Стража главного феодала выходила на сцену в пожарных касках и в бумажных, ярко раскрашенных камзолах, которые актеры очень боялись порвать, вмешавшись в драку между слугами Монтекки и Капулетти.
Но Тима очень скоро перестал замечать эти детали спектакля, весь охваченный тревогой за судьбу двух влюбленных. Потрясенный их трагической гибелью, он без стеснения обливался слезами. И когда в зале зажгли свет, долго утирался папиным платком и щипал губы, которые у него прыгали сами собой.

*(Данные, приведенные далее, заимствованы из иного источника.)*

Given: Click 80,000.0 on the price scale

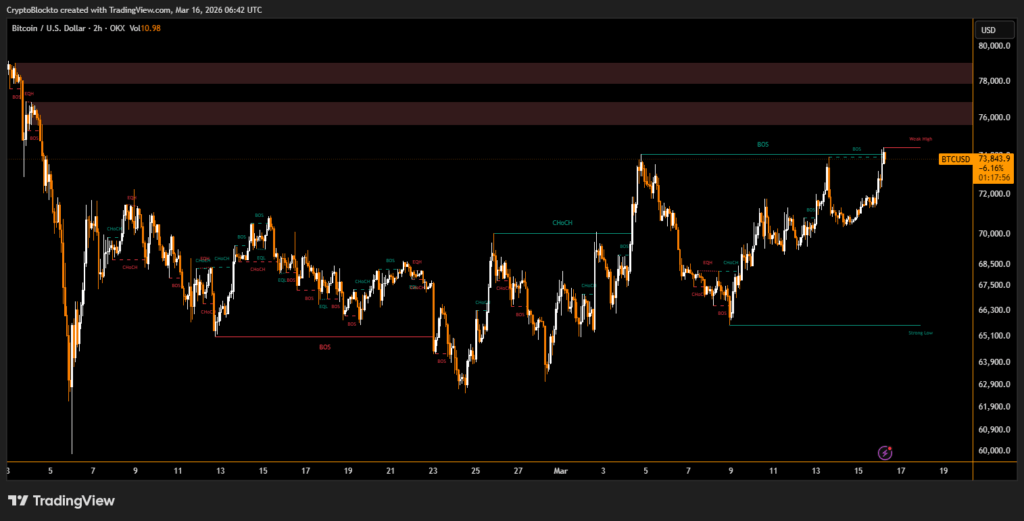Looking at the screenshot, I should coord(993,46).
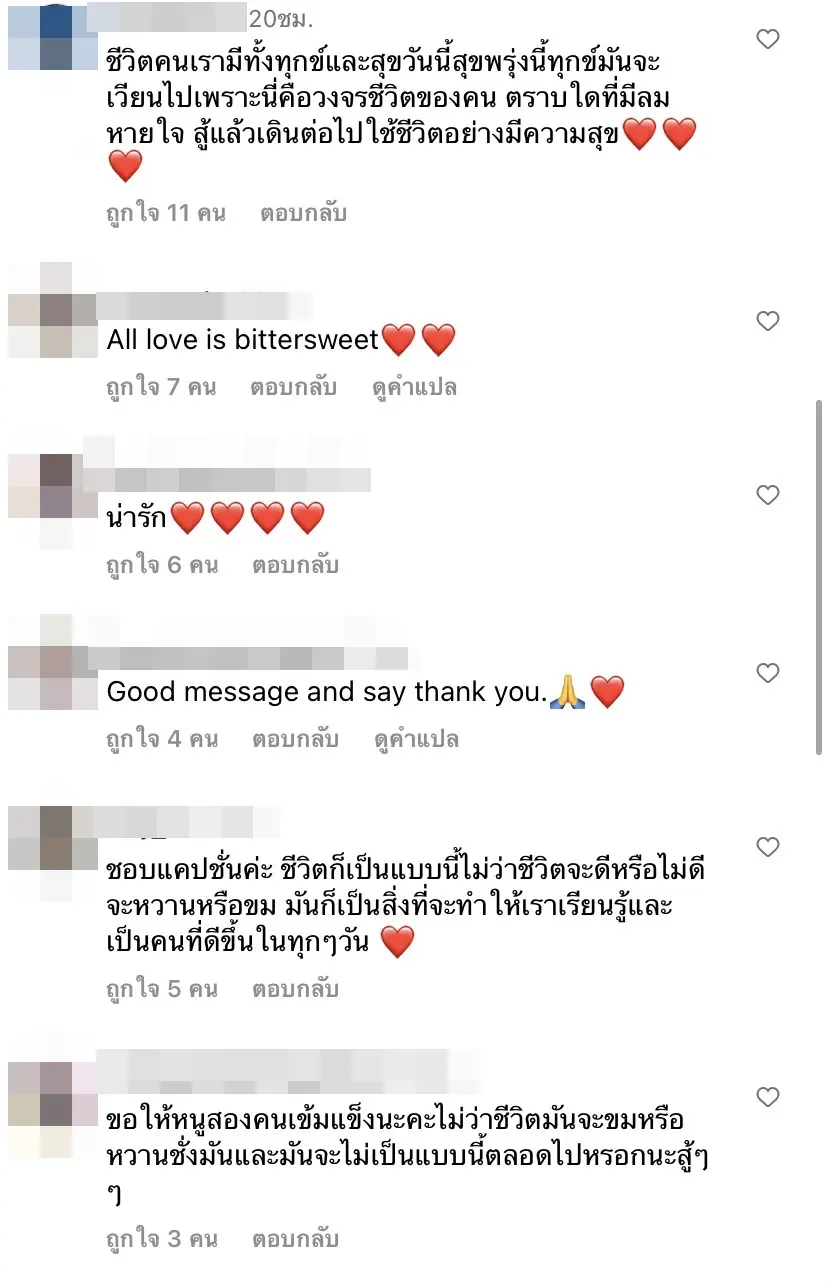Tap heart on 'All love is bittersweet' comment

click(767, 321)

Папа не сердился на Тиму за то, что он вдруг оказался слабодушным ревой. Он даже сказал с гордостью:
— Как ни пытался Седой омещанить Шекспира, все-таки гений непреоборим,— и, погладив Тиму по голове, снисходительно заметил: — А ты, брат, оказывается, очень впечатлительный субъект.
Тима поднял опухшее лицо и произнес заплетающимся языком:
— Ты, папа, забыл про меня, а я ведь еще перед Ниной не извинился.
— Вот, вот,— обрадовался папа,— искусство облагораживает. Ну что ж, отлично, пойдем поищем Савичей.
Оказалось, что Георгий Семенович пошел с Ниной за сцену для того, чтобы поздравить Николая Седого со смелой и оригинальной трактовкой Шекспира.
Папа, узнав об этом, поморщился, поколебался, но, видя умоляющие глаза Тимы, тоже направился за сцену.
За дощатой перегородкой уборной, похожей на стойло в конюшне, сидела у зеркала женщина в платье Джульетты и размазывала по лицу вазелин, который тут же превращался в разноцветную жирную грязь. На столике перед ней лежал золотистый парик, обвязанный розовой лентой. А ее собственные черные с сединой волосы были туго затянуты на затылке жалким узелком, перевязанным шнурком от ботинка.
Приблизив к зеркалу лицо, женщина осторожно двумя пальцами отодрала с век наклеенные ресницы и, оглянувшись на папу с Тимой полысевшими глазами, вдруг широко улыбнулась и сказала протяжно в нос:
— Благодарю вас, благодарю. Я действительно сегодня играла с каким-то особым подъемом.— Кокетливо сощурившись, она спросила папу: — Значит, вы тоже, господин Сапожков, признаете власть чистого искусства? — и, не дожидаясь ответа, протянула приветливо: — Весьма польщена, весьма...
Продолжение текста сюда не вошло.